==== Data for analysis ====

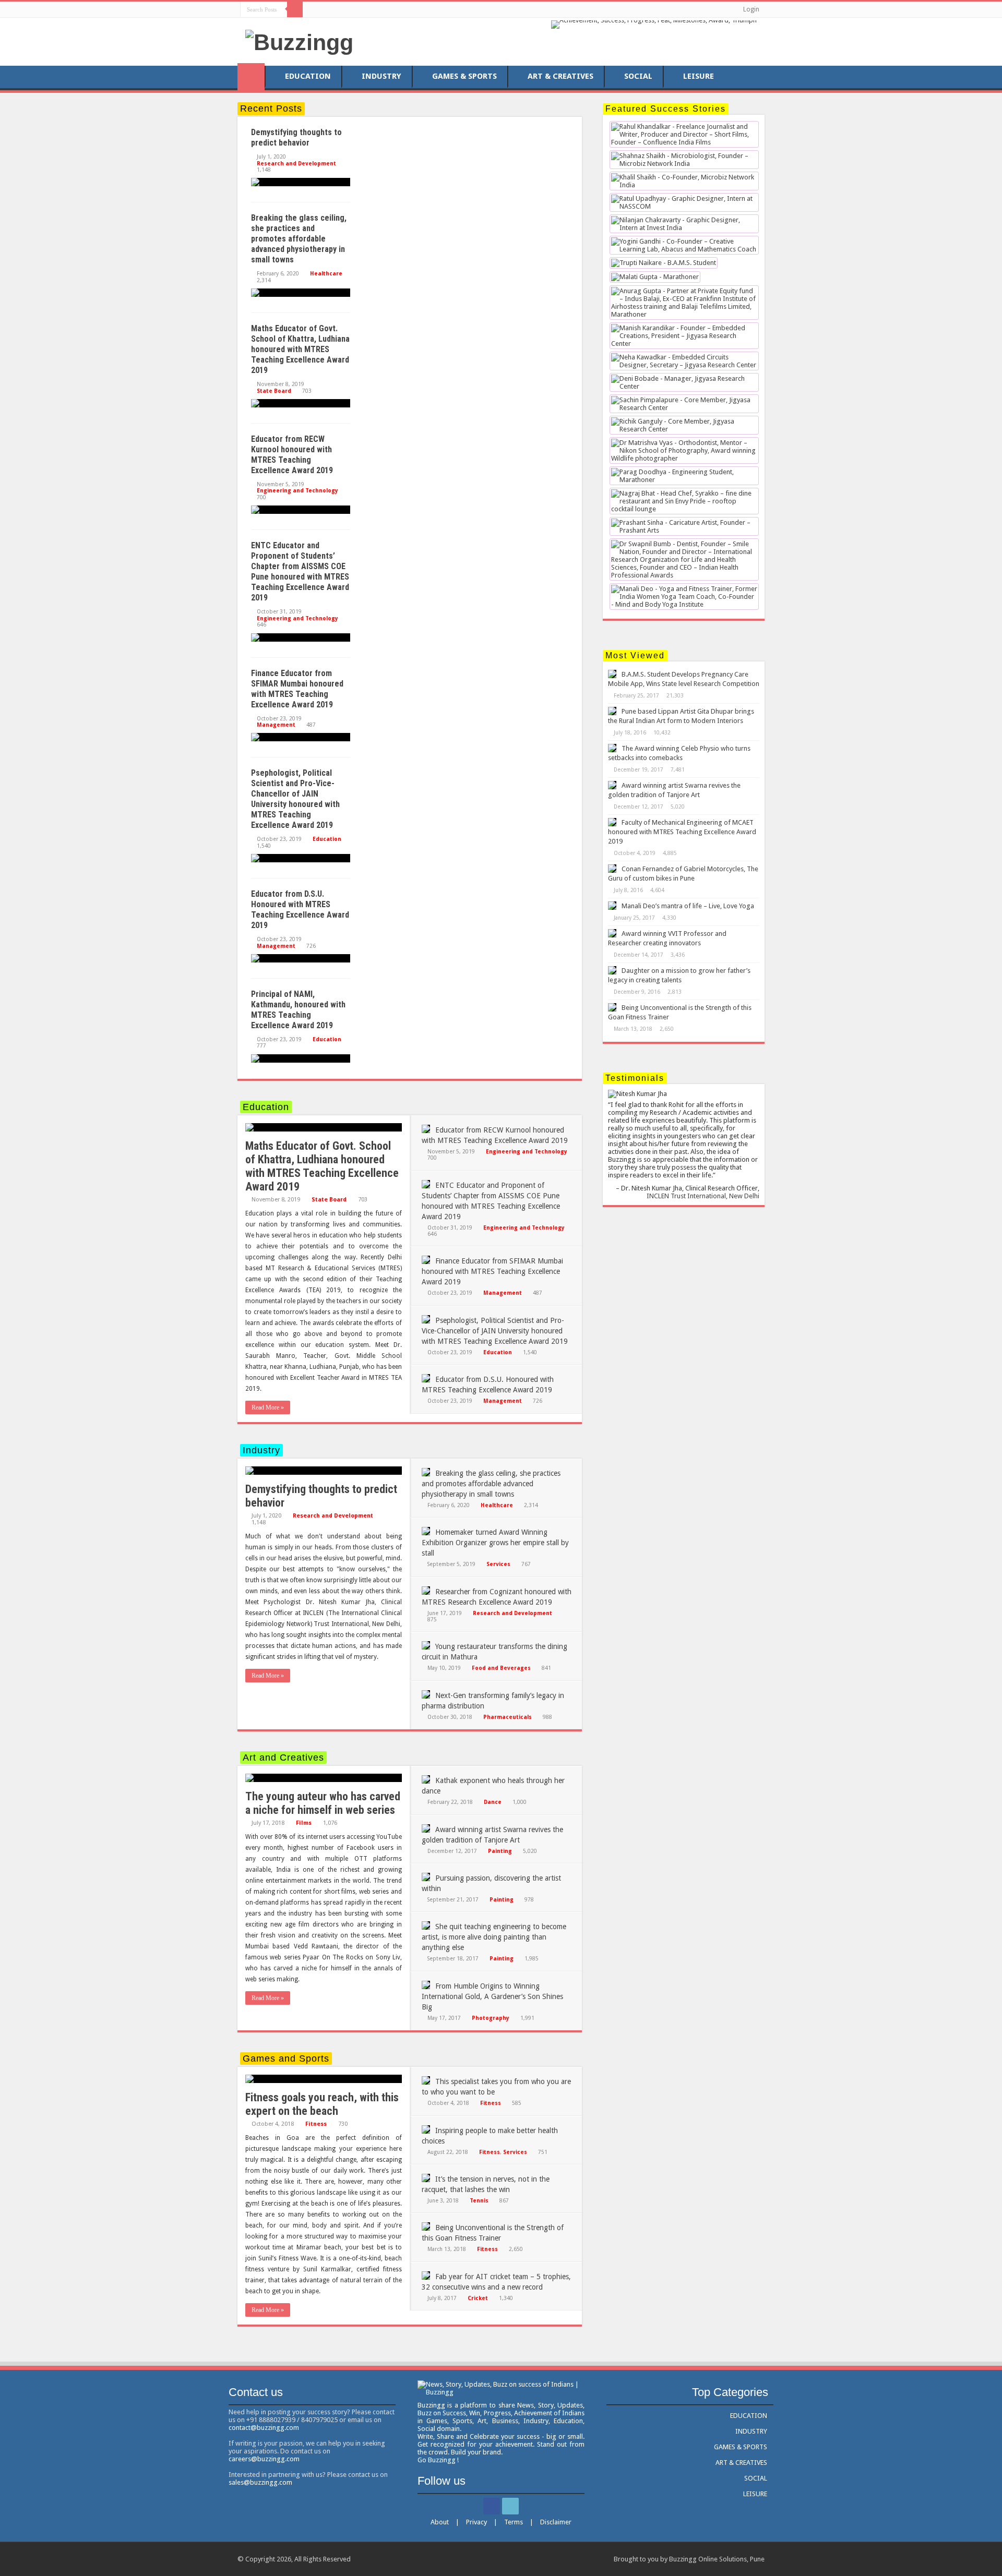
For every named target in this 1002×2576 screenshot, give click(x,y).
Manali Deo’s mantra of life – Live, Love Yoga (688, 906)
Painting (500, 1851)
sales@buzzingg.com (260, 2482)
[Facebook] (313, 9)
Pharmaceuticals (507, 1717)
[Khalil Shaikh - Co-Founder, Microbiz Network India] (684, 182)
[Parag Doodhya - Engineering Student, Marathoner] (684, 476)
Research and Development (296, 163)
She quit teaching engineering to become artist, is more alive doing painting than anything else (494, 1937)
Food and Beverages (501, 1668)
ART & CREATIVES (560, 76)
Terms (513, 2522)
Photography (490, 2018)
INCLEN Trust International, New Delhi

====

# Exercise aim:
Without including any picture, print all of the entries above exactly.

# Answer box:
For every named target in this 1002×2576 screenshot, give click(x,y).
Manali Deo’s mantra of life – Live, Love Yoga (688, 906)
Painting (500, 1851)
sales@buzzingg.com (260, 2482)
[Facebook] (313, 9)
Pharmaceuticals (507, 1717)
[Khalil Shaikh - Co-Founder, Microbiz Network India] (684, 182)
[Parag Doodhya - Engineering Student, Marathoner] (684, 476)
Research and Development (296, 163)
She quit teaching engineering to become artist, is more alive doing painting than anything else (494, 1937)
Food and Beverages (501, 1668)
ART & CREATIVES (560, 76)
Terms (513, 2522)
Photography (490, 2018)
INCLEN Trust International, New Delhi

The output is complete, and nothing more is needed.